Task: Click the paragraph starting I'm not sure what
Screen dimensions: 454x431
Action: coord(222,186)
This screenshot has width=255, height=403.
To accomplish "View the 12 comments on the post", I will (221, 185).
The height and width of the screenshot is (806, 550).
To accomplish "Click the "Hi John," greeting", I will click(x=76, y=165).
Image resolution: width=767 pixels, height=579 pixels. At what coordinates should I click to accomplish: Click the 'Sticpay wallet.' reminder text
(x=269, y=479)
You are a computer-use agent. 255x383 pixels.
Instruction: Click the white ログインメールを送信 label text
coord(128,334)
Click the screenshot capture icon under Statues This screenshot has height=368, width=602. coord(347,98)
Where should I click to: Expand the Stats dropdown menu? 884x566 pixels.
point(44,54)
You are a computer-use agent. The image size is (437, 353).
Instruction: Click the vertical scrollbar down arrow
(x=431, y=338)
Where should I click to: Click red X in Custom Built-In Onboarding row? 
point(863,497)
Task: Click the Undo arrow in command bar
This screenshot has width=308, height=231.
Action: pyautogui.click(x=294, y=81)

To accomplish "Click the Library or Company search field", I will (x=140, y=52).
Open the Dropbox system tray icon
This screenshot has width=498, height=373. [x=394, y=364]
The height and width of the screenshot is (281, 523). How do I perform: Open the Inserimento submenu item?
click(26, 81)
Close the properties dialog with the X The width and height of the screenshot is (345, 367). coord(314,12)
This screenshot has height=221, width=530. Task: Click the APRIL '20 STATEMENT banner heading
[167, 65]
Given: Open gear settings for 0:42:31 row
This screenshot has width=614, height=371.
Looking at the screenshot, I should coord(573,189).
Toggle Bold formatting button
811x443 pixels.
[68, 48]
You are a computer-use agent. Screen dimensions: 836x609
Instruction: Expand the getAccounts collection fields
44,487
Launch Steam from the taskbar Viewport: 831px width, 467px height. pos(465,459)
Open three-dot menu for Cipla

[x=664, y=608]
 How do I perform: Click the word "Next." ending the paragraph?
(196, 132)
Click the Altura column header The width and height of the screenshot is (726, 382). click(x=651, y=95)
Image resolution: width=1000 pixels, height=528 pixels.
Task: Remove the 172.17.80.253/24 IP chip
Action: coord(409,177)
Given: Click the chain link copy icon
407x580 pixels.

____

**Task prompt:**
Repeat the listing above without any change.

**Response box:**
Task: Click the paragraph starting I'm not sure what
Screen dimensions: 454x431
Action: coord(222,186)
This screenshot has width=255, height=403.
To accomplish "View the 12 comments on the post", I will (221, 185).
The height and width of the screenshot is (806, 550).
To accomplish "Click the "Hi John," greeting", I will click(x=76, y=165).
Image resolution: width=767 pixels, height=579 pixels. At what coordinates should I click to accomplish: Click the 'Sticpay wallet.' reminder text
(x=269, y=479)
You are a computer-use agent. 255x383 pixels.
Instruction: Click the white ログインメールを送信 label text
coord(128,334)
Click the screenshot capture icon under Statues This screenshot has height=368, width=602. coord(347,98)
Where should I click to: Expand the Stats dropdown menu? 884x566 pixels.
point(44,54)
You are a computer-use agent. The image size is (437, 353).
Instruction: Click the vertical scrollbar down arrow
(x=431, y=338)
Where should I click to: Click red X in Custom Built-In Onboarding row? 
point(863,497)
Task: Click the Undo arrow in command bar
This screenshot has width=308, height=231.
Action: pyautogui.click(x=294, y=81)

To accomplish "Click the Library or Company search field", I will (x=140, y=52).
Open the Dropbox system tray icon
This screenshot has width=498, height=373. [x=394, y=364]
The height and width of the screenshot is (281, 523). How do I perform: Open the Inserimento submenu item?
click(26, 81)
Close the properties dialog with the X The width and height of the screenshot is (345, 367). coord(314,12)
This screenshot has height=221, width=530. Task: Click the APRIL '20 STATEMENT banner heading
[167, 65]
Given: Open gear settings for 0:42:31 row
This screenshot has width=614, height=371.
Looking at the screenshot, I should coord(573,189).
Toggle Bold formatting button
811x443 pixels.
[68, 48]
You are a computer-use agent. Screen dimensions: 836x609
Instruction: Expand the getAccounts collection fields
44,487
Launch Steam from the taskbar Viewport: 831px width, 467px height. pos(465,459)
Open three-dot menu for Cipla

[x=664, y=608]
 How do I perform: Click the word "Next." ending the paragraph?
(196, 132)
Click the Altura column header The width and height of the screenshot is (726, 382). click(x=651, y=95)
Image resolution: width=1000 pixels, height=528 pixels.
Task: Remove the 172.17.80.253/24 IP chip
Action: coord(409,177)
Given: Click the chain link copy icon
407x580 pixels.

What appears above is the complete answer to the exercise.